COMMUNICATION-FORMATION
CONTINUE- PRATIQUE JOURNALISME/USAGE DES DONNEES PRATIQUE (II/II)
© https://theconversation.com/Published: September 19, 2024
Des « empreintes polysémiques »
La théoricienne Aurélie Ledoux a tenté de montrer
que, dans le cas de Boutcha, cette opposition entre
média traditionnel et propagande découlait d’une logique contre-discursive des
enquêtes en sources ouvertes. C’est-à-dire d’une certaine mise en avant de l’OSINT
comme contre-discours défaisant les discours officiels et qui peut être facilement
récupéré par les discours conspirationnistes et la désinformation.
Elle souligne également la manière dont les informations dans les enquêtes
OSINT sont des « empreintes polysémiques » susceptibles d’embrasser
différentes interprétations. En effet, autant dans le cas du travail du New York
Times que dans celui des vidéos prorusses, il est parfois difficile de
voir dans les images ce que les auteurs de la vidéo nous signalent. Ainsi, le
spectateur se retrouve parfois face à des photographies satellites agrandies où
il ne distingue qu’un pixel plus sombre que les autres, mais dans lequel il est
sensé distinguer un cadavre ou un véhicule, par exemple.

# Consigne écrite
Relevez tous les noms propres de personne, de lieu ou de média qui figurent dans le corps du texte fourni, sous son titre.

# Extraits des entrées
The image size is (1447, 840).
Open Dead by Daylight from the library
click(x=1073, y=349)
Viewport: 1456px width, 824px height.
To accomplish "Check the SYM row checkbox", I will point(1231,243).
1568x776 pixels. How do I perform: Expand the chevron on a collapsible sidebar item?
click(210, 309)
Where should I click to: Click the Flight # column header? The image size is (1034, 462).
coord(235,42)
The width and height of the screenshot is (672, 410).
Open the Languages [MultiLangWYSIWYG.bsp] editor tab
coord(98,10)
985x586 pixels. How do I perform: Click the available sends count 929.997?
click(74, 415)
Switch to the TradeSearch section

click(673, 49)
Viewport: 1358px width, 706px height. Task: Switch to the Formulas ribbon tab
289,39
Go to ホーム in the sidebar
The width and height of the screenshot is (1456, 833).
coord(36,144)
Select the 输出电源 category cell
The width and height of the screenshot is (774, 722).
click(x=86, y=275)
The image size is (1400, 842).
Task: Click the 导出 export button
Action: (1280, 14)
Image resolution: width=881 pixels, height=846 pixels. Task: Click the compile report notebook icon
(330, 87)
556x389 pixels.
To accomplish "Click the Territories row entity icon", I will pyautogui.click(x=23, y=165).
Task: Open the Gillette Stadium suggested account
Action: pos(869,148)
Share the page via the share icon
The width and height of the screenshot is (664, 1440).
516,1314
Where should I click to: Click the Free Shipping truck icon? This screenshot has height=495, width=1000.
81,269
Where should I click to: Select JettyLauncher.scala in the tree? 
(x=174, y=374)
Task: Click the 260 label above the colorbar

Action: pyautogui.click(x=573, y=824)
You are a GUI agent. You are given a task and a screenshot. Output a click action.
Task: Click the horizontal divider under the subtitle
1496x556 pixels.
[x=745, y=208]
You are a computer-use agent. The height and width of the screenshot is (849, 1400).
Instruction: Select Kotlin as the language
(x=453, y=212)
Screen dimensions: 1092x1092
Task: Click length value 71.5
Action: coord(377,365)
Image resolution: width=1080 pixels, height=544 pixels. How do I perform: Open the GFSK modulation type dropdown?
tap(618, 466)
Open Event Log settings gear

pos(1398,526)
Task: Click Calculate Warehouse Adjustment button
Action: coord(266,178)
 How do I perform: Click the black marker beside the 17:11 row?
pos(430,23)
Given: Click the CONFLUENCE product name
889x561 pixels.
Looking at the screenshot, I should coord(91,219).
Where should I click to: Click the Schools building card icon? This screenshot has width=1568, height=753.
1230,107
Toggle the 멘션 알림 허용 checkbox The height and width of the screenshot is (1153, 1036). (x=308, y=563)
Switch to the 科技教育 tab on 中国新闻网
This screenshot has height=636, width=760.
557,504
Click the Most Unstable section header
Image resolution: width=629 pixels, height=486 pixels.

# Réponse correcte
Aurélie Ledoux, Boutcha, New York Times